Καλώς ορίσατε στο dotNETZone.gr - Σύνδεση | Εγγραφή | Βοήθεια

Dot Net Rules

Yes, to dance beneath the diamond sky with one hand waving free

Ιστορικό Δημοσιεύσεων

Παρουσίαση με Ετικέτες

Όλες οι Ετικέτε... » performance   (RSS)
Entity Framework Performance optimization patterns

In this post I am going to provide you with a hands-on example on how to avoid writing your LINQ to Entities queries in a way that will hinder performance of your application. The aim of this post (hopefully a series of posts on performance and Entity Framework) is to highlight bad coding practices when architecting an applications that uses EF as the ORM to fetch and manipulate data from the data store. I am going to point out some practises and patterns that very often developers use and cause EF to create poor-performing T-SQL statements.

Entity Framework will always create T-SQL, the thing to keep in mind is that we have to make sure that this T-SQL code (that we cannot write ourselves since it is abstracted by EF) if it is poor then when passed to the SQL Server engine (through the optimiser and the creation of the execution plan) will cause our applications to perform poorly especially under heavy load.
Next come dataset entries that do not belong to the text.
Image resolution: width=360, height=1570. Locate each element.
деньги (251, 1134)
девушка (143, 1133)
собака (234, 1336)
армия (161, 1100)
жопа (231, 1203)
Let me talk a bit about query optimisation and T-SQL. T-SQL is declarative by nature. When we write T-SQL statements in a query window in SSMS and execute them,we just say to SQL Server “I want these results back”. We do not provide any details on how the results will be returned.If there was nothing else between our T-SQL code and the SQL Server Database engine, we simply would not get any results back.Luckily for us there is a very important component, the Query Optimizer that generates an imperative plan. By saying imperative I mean detailed. This plan that is called execution plan is what is actually executed by the relational engine.The query optimiser will not look for a perfect plan.It is a cost-based optimiser that must find an efficient plan.The optimiser when deciding upon the execution plan will take in to consideration the type of operations,statistics (must always be up to date),indexes,hardware resources (number of CPUs ,available memory),SQL Server edition,number of active concurrent connections and query hints. If the T-SQL that is generated by the EF is pooly written then the optimiser will not create an optimal plan hence the problems in performance.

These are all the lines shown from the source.